Por isto, é estranho (ou inconcebível) que o presidente do Brasil tenha ciúme do rumo correto com que o ministro da Saúde encara o perigo do coronavírus.
Pergunto: o que Bolsonaro esconde ao tratar Mandetta com desprezo só porque o ministro tenta conter a expansão da nova peste? Se a peste não existisse, a linguagem vulgar com que o presidente o tratou já seria um escândalo. Disse, por exemplo: "Algumas pessoas no meu governo, algo subiu à cabeça delas. Estão se achando. Eram pessoas normais, mas de repente viraram estrelas. Falam pelos cotovelos. Têm provocações. A hora deles não chegou ainda, mas vai chegar. A minha caneta funciona".
Em entrevistas quase diárias, o médico e ministro Mandetta tem dialogado com o Brasil inteiro, tal qual um pai experiente aconselha os filhos. Nada é "anormal" nem significa "virar estrela".
Só um inexplicável surto delirante parece definir a conduta do presidente da República ao antecipar que "a hora" de demitir
o ministro "vai chegar". E tudo isto, logo após (ajoelhado, como um penitente) o presidente ouvir o pastor de uma igreja pentecostal afirmar que já "não haverá mais mortes pela covid-19 no Brasil, porque o país estará abençoado por Deus e por Bolsonaro".
•••
Essa deificação de Bolsonaro dando-lhe o poder de "abençoar" terá feito com que ele passe a crer que o segundo prenome, "Messias", voou da certidão de nascimento e se encarnou nele como realidade?
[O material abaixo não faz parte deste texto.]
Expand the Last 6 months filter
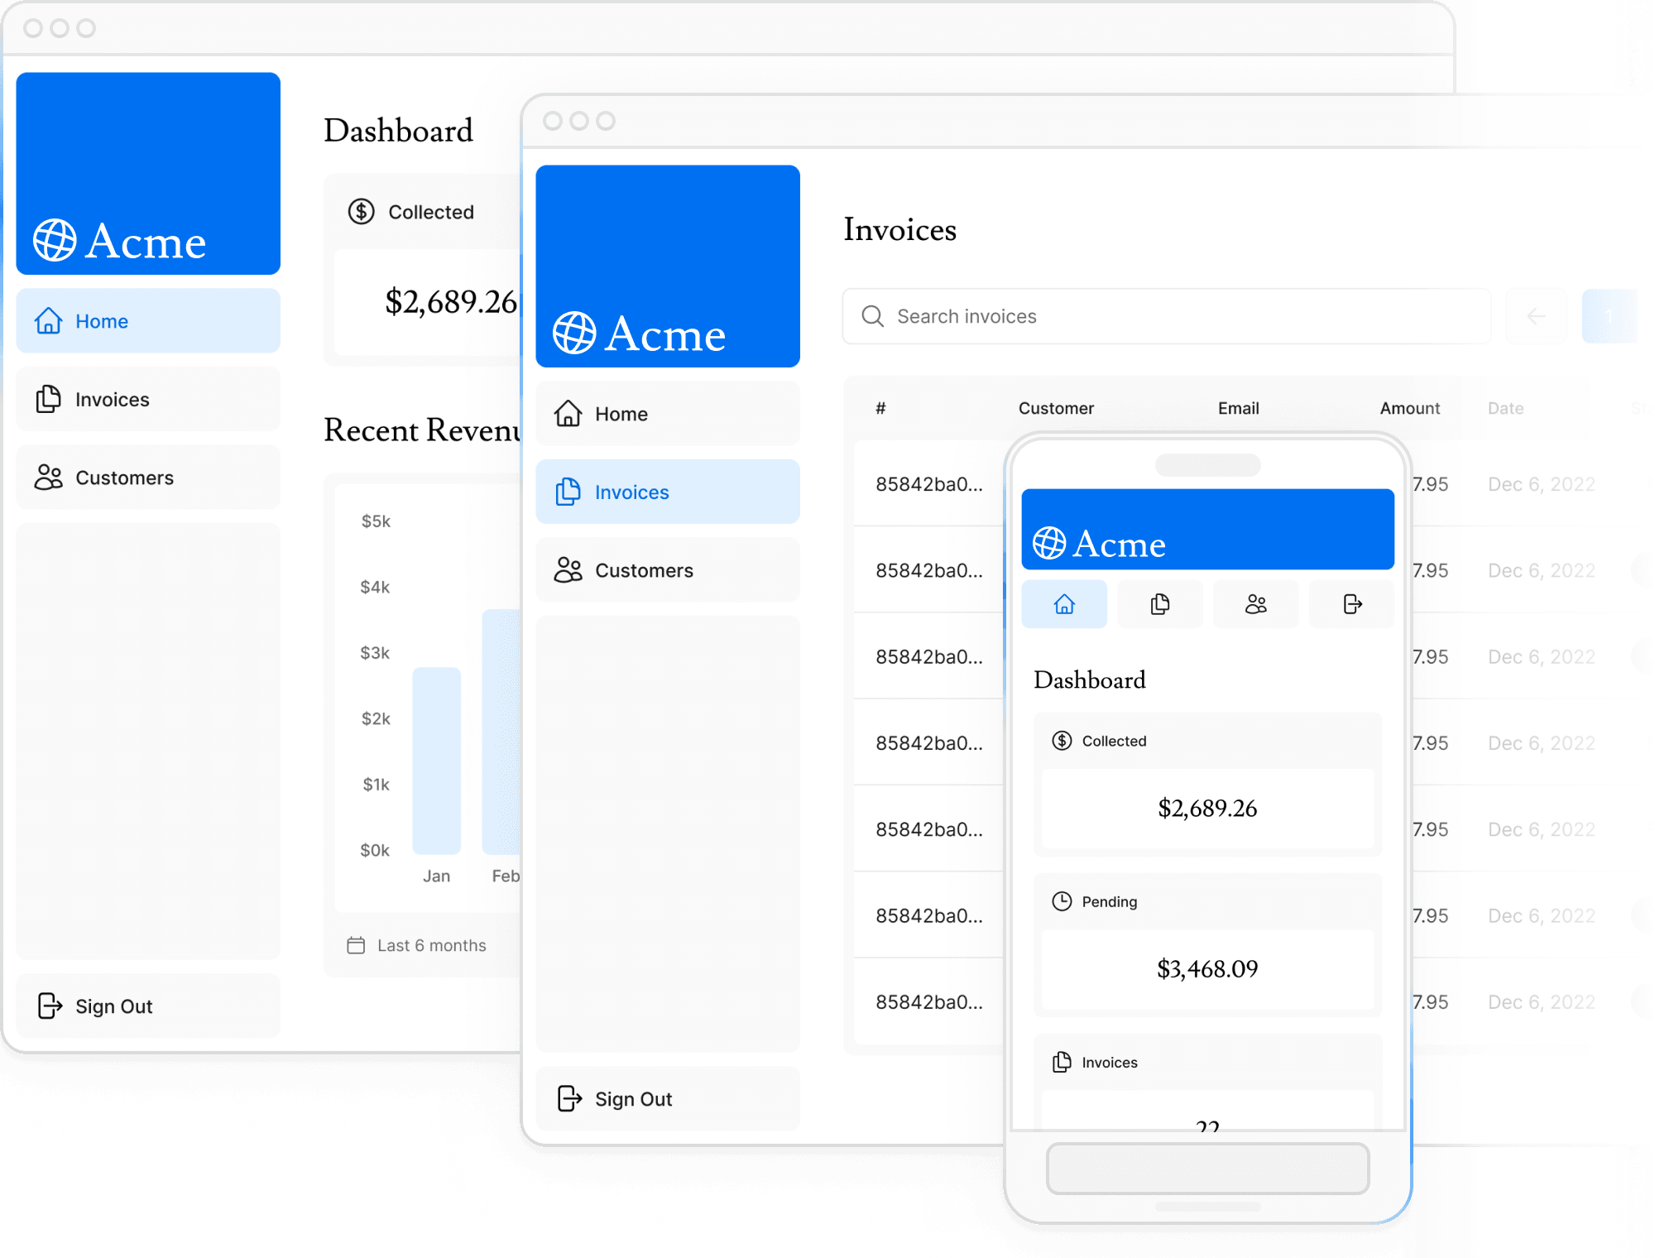This screenshot has height=1258, width=1655. 417,945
É absurdo pensar que o poder político lhe tenha inoculado tal delírio, ou que haja transformado o presidente num charlatão que simula ser médico e expede receitas. Ou dá palpites sobre medicamentos em cadeia nacional de rádio e TV, como fez com a cloroquina. Por menos do que isso, há charlatães na cadeia.
O novo vírus amontoa mortes mundo afora, mais do que tudo onde não houve cuidados nem prevenção. O atual outono frio faz prever um inverno gelado e úmido, ideal para o vírus se expandir e atacar. O presidente, porém, age como se o coelho da Páscoa pusesse ovos, mesmo, ou como se o mundo fosse de chocolate.
Mas é Páscoa, com ou sem chocolate.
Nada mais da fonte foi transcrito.